REO Speedwagon – Nine Lives

The ninth album by REO Speedwagon was one of their hardest rocking records and one my favorites by them.

Following the respectable success of “Nine Lives” – it went gold, selling over half a million copies and hit #33 on the Billboard charts – the band achieved mega-star status with their later ’80s power-pop rock albums. In comparison, “Hi Infidelity”, the follow-up to “Nine Lives” went mult-platinum selling over 10 million copies and topped the Billboard charts. I can’t really blame any band for going softer and sticking with a formula for success like that.

Still, although I liked their later stuff, and was glad to see one of my favorite bands finally achieve the success they deserved, as the years moved forward I found myself missing the hard rock of early REO. To me, “Nine Lives” was REO Speedwagon at their hard rocking best.

Sade – Diamond Life

There’s a reason “Diamond Life” by Sade (pronounced shah-DAY) was one of the best-selling debut albums in the ’80s. It’s musical combination of jazz, soul, and pop made the songs infectious and irresistible. And then there’s Sade Adu’s sultry and seductive voice. This is the perfect album to start off the day or relax to at the end of it.

Born in Nigeria, Helen Folasade Adu eventually moved to England where her creativity and beautifully exotic looks landed her careers in both modeling and fashion design. But it was while singing background vocals for a local band, Pride, that she found music to be her true calling. Changing her performing name to Sade Adu, she convinced three members of Pride to form a band with her. My guess is it didn’t take much convincing.

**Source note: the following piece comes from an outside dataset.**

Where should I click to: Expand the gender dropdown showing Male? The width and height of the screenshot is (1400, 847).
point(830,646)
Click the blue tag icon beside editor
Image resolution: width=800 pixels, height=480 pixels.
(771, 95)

“Diamond Life” went on to sell over 4 million copies worldwide and topped the charts in numerous European countries. It hit number 2 in the U.K. and number 5 in the U.S. In the following years, Sade released many more successful albums earning them 9 Grammy nominations, taking home four. Their most recent album, “Soldier of Love” was released in 2010. It hit number 4 in the U.K. and topped the U.S charts.